WORK TASK -> Transcribe the listing word for word. Begin at its first line and end with the line containing "This screenshot has height=360, width=640.".

DATA RECORDS ->
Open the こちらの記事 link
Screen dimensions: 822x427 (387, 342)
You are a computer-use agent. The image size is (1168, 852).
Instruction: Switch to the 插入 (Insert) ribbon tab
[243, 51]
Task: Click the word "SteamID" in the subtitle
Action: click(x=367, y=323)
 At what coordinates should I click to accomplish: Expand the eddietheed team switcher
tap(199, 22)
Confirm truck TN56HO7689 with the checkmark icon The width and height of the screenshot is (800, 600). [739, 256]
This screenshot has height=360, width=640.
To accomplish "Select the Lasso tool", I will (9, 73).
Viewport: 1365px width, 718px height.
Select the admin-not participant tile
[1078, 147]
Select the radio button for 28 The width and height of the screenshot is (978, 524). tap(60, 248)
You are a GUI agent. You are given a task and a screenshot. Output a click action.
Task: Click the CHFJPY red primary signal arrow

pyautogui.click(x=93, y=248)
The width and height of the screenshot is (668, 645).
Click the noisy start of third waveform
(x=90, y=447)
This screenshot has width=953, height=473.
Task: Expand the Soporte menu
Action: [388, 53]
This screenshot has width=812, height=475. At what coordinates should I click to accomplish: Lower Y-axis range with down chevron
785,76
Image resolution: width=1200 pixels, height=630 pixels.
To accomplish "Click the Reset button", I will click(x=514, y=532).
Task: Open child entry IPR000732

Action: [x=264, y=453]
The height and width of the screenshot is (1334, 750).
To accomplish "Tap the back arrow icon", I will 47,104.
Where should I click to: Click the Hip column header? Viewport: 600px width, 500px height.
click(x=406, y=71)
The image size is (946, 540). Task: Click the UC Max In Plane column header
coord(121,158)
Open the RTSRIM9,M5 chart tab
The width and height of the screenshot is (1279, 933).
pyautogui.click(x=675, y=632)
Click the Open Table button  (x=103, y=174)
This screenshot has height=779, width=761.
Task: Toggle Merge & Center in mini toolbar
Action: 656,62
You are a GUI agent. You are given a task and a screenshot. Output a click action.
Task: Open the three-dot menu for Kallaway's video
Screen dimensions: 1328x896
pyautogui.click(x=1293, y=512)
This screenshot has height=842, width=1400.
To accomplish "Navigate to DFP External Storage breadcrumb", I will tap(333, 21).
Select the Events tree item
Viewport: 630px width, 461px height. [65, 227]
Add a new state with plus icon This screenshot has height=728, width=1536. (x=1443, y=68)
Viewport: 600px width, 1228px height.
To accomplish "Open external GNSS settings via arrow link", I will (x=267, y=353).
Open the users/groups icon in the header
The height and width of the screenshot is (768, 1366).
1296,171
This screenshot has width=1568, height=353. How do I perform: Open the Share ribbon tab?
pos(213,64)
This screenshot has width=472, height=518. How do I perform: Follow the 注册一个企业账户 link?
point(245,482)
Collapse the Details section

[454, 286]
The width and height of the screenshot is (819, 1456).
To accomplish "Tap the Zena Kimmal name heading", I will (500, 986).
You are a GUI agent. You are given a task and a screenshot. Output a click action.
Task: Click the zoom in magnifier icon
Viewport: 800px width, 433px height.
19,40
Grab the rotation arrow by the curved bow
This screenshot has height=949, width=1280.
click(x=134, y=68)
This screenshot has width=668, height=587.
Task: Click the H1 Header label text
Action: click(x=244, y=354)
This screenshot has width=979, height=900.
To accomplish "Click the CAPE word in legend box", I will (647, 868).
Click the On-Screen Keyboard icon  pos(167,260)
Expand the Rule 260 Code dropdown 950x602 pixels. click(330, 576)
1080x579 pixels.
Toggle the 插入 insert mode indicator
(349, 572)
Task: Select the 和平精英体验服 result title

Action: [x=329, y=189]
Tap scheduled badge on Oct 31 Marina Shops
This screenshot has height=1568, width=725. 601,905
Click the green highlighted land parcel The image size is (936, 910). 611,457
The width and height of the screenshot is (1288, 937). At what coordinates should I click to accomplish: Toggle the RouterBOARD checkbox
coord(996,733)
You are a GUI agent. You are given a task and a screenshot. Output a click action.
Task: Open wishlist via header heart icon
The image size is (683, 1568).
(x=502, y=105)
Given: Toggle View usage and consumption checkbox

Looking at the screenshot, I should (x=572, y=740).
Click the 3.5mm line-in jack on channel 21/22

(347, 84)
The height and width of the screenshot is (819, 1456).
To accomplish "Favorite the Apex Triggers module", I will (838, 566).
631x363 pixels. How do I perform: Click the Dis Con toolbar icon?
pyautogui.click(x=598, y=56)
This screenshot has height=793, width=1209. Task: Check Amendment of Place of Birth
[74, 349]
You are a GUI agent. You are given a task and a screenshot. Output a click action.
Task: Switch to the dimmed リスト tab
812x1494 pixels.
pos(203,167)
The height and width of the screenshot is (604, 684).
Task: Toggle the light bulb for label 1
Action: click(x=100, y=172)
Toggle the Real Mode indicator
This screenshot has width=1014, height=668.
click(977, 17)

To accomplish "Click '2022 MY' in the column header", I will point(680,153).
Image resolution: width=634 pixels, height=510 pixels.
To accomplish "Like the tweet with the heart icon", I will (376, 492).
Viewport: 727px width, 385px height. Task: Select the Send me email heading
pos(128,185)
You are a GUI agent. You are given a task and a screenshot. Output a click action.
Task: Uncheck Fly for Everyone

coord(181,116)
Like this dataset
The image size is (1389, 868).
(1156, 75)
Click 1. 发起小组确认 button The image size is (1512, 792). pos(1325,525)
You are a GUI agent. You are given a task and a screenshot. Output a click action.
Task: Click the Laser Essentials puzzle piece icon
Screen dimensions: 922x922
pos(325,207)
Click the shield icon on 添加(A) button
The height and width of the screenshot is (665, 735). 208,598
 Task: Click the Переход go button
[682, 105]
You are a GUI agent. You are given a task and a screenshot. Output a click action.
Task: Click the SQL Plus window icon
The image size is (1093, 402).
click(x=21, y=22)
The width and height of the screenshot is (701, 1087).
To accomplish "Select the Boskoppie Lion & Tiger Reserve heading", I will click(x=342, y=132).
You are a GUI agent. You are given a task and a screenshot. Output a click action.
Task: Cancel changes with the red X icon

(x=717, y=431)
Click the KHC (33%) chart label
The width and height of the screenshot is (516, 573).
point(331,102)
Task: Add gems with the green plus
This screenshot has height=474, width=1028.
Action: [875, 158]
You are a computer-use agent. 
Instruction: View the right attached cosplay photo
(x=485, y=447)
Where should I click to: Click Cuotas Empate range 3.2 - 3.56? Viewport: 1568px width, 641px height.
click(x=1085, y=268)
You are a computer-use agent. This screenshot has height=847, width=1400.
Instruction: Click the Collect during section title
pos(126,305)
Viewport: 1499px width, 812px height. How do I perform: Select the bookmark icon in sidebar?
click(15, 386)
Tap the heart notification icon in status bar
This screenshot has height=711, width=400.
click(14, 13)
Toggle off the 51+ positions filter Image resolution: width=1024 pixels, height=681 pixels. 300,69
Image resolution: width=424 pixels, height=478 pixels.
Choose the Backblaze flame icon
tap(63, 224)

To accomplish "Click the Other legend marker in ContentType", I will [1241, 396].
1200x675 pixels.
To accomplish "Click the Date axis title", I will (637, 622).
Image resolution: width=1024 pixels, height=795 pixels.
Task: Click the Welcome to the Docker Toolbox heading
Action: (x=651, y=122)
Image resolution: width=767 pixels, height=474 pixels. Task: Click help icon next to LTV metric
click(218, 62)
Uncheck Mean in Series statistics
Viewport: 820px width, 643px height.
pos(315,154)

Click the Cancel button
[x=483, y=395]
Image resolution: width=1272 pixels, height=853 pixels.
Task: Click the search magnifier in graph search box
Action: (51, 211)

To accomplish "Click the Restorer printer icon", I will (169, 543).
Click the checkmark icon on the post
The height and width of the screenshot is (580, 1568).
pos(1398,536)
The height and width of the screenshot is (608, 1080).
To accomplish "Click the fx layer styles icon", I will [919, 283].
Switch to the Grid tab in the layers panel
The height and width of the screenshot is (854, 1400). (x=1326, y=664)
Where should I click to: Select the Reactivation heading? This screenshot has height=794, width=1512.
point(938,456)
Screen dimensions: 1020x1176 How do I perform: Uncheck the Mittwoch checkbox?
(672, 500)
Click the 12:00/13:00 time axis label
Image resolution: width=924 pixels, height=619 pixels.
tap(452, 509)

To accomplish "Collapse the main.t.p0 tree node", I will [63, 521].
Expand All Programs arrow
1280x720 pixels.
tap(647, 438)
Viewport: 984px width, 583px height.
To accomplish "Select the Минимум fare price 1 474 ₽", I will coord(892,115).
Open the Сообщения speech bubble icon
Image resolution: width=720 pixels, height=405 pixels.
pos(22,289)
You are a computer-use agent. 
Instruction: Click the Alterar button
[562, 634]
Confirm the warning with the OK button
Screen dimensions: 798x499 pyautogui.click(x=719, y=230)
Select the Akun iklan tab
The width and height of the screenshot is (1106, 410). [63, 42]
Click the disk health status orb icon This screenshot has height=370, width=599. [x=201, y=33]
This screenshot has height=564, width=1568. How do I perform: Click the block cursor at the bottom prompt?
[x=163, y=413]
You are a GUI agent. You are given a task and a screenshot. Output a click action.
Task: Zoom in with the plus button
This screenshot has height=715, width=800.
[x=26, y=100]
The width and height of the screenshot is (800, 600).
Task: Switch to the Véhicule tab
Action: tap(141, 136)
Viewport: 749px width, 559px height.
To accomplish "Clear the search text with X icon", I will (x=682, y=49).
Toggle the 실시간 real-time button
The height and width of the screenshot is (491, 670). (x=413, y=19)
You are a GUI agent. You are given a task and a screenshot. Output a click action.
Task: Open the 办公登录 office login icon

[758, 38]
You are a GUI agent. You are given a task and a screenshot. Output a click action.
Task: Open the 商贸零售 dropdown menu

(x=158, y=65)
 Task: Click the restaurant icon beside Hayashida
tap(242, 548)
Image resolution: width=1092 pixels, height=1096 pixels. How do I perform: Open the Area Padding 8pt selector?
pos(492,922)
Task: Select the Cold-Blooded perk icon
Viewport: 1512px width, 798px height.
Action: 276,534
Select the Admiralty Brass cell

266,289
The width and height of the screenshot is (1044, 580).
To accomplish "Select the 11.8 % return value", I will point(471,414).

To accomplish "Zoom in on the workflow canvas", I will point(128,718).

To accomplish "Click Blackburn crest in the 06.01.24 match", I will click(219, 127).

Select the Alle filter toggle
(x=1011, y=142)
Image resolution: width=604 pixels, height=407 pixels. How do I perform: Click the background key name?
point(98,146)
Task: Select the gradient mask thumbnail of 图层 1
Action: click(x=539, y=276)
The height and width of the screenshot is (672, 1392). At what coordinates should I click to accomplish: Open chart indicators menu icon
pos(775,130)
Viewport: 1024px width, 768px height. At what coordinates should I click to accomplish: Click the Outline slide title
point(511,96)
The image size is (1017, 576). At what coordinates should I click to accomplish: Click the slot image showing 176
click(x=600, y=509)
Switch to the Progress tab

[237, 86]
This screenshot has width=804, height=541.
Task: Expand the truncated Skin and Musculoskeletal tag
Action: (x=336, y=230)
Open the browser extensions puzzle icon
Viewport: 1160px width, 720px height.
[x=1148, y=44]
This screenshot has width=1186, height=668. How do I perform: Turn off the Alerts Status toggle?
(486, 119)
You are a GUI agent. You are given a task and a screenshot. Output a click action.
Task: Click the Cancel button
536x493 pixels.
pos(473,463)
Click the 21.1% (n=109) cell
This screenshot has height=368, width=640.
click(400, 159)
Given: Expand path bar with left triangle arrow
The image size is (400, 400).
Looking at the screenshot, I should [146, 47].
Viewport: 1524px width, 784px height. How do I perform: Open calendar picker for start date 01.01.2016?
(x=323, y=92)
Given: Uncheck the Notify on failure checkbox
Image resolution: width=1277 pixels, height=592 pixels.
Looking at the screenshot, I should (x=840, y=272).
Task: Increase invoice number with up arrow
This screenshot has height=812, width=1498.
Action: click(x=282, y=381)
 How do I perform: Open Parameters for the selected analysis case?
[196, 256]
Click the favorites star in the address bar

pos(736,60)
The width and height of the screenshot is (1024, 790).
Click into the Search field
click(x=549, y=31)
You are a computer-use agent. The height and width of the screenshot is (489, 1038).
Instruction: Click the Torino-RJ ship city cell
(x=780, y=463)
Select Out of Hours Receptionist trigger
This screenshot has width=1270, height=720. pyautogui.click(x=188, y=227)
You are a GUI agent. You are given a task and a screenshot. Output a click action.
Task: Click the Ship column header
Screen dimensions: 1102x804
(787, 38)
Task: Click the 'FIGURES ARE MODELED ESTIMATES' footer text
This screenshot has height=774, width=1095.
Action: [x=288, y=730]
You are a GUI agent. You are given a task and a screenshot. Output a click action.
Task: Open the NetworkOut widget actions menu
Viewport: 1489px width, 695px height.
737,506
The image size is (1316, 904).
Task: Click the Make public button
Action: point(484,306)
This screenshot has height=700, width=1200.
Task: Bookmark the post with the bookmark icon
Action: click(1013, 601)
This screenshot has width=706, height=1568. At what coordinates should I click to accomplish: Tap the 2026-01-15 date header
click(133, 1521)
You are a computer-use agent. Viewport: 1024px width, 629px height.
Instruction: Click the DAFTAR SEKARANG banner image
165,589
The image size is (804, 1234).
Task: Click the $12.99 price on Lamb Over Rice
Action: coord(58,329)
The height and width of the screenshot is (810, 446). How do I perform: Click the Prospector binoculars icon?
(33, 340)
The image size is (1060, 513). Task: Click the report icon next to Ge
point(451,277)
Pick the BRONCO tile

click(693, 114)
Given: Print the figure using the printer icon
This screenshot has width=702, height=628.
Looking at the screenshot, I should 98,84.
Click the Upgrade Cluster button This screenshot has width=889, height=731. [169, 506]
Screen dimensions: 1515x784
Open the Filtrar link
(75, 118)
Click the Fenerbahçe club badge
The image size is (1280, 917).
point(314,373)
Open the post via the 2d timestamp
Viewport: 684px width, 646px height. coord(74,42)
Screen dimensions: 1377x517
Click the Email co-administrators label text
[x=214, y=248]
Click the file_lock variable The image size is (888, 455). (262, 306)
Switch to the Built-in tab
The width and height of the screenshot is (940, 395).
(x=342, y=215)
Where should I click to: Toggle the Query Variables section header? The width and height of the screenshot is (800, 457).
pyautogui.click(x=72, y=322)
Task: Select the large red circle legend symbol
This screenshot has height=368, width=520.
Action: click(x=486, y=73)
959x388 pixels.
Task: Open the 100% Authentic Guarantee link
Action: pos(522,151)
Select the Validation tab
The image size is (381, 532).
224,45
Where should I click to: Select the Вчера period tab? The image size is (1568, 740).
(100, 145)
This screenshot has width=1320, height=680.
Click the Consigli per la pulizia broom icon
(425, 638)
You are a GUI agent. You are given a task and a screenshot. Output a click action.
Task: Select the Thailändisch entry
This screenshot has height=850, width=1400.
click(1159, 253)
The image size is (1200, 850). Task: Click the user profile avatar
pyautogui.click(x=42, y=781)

SOLUTION TO THIS EXERCISE ->
Open the こちらの記事 link
Screen dimensions: 822x427 (387, 342)
You are a computer-use agent. The image size is (1168, 852).
Instruction: Switch to the 插入 (Insert) ribbon tab
[243, 51]
Task: Click the word "SteamID" in the subtitle
Action: click(x=367, y=323)
 At what coordinates should I click to accomplish: Expand the eddietheed team switcher
tap(199, 22)
Confirm truck TN56HO7689 with the checkmark icon The width and height of the screenshot is (800, 600). [739, 256]
This screenshot has height=360, width=640.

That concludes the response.